And plenty of others have stated that they simply have time restrictions and responsibilities that don't allow them more than a couple of hours a night, at best, and LFR is a great means of letting them get as much content in as possible in a small window of time - you're not stuck in a raid group, unable to complete dailies or other quests for Loremaster, for example. All of your points are and have been 1000% valid and the throw in of "lazies" and how they'll "complain" just take away from it. It paints a clear picture of elitism and comes across as bitchy - at least that's how I read it. We all know how well text translates intent, though.
LFR takes more time than a normal group to kill the same bosses, but whatever.
Those arguments always boil down to "I don't want to properly gear so I'll take the queue where people can't deny me entry" or something like that. Yes it's all anecdotal experience, but I've joined groups on my prot paladin at 680 or so itemlevel. ymmv ofc.
I don't disagree on the time - but how many groups right now are doing just ONE wing? Moreover, how often are you not sitting in a raid group and unable to do OTHER content? Can't get credit for killing those mobs while in a raid group - sitting in the queue, though?
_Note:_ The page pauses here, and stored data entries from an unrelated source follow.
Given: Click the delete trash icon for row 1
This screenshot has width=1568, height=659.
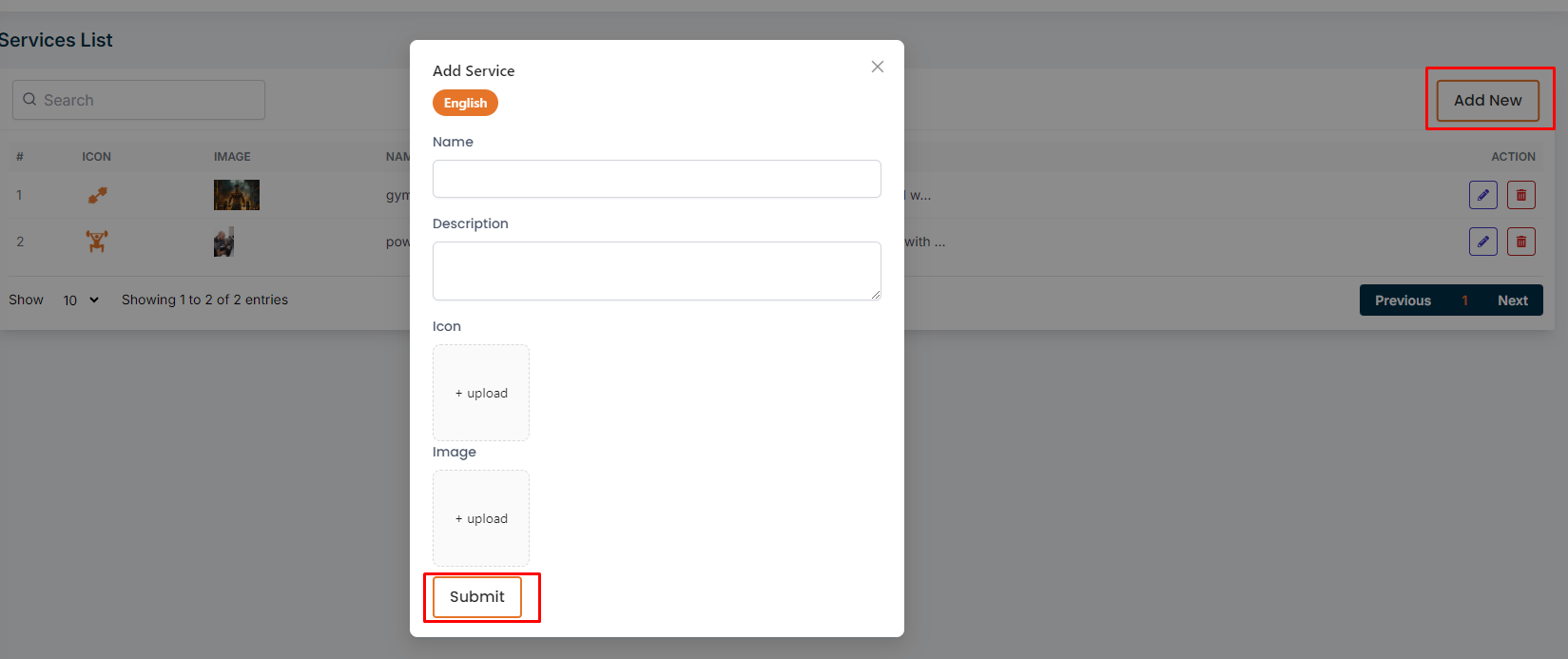Looking at the screenshot, I should pos(1520,195).
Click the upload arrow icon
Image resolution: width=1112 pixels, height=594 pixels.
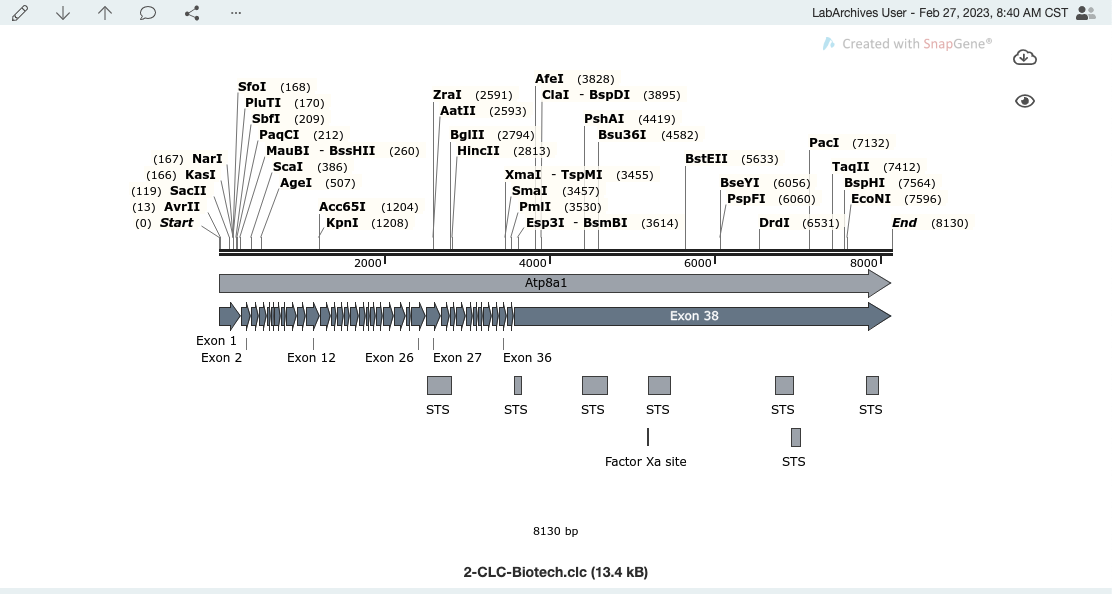[105, 13]
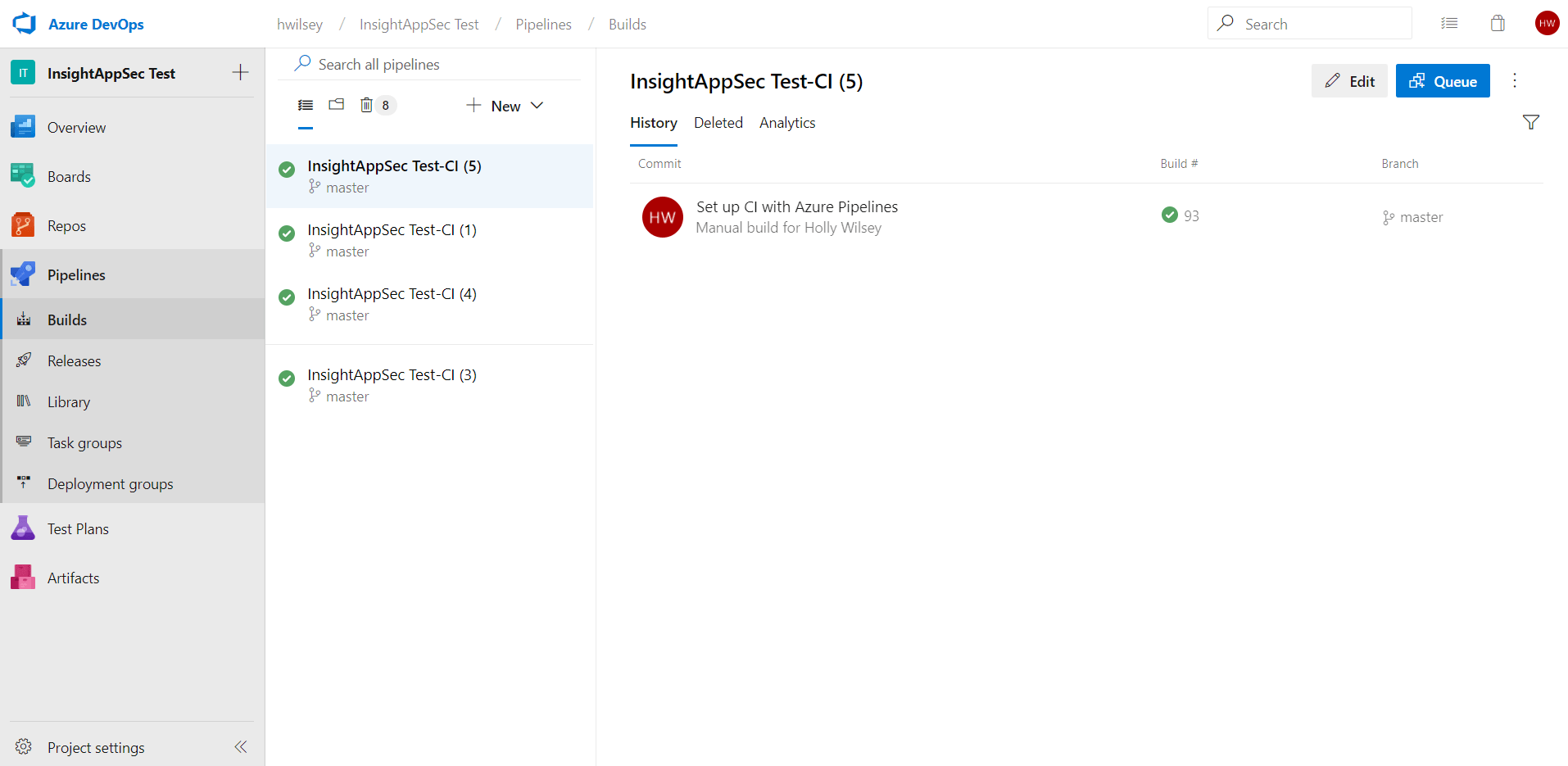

You bet you can. While I'm sure you and I have both gotten "lucky" and scored a minimal wait, I've also waited 30, 40 minutes where I was unable to do ANYTHING else because it was a slow night - that's especially true now, late into the content gap.
I'm not saying that "lazies" don't exist and that they don't benefit from the LFR, but I'd argue that they're the minority. I'd say that most of the LFR community consists of people that either aren't interested in general raiding at all, people that genuinely don't have the time for real, structured raiding, or new players that are dipping their toes in. Then again, as has been the case, I completely agree with you that it's all anecdotal and my experiences are obviously different than yours.
HAHA sad little elitist, 2485 voters out of 5 million players and still the majority want's to keep LFR HAHA
You are so sad to cry about a part of the game who is played by a lot more people then mythic, so mythic is a big waste of resources.
Get rid of mythic FFS!!!
I'd like you to explain why you think making money isn't the primary goal of a for-profit corporation. Explain how the alternative goal is consistent with the fiduciary responsibility the management of the corporation has to its shareholders.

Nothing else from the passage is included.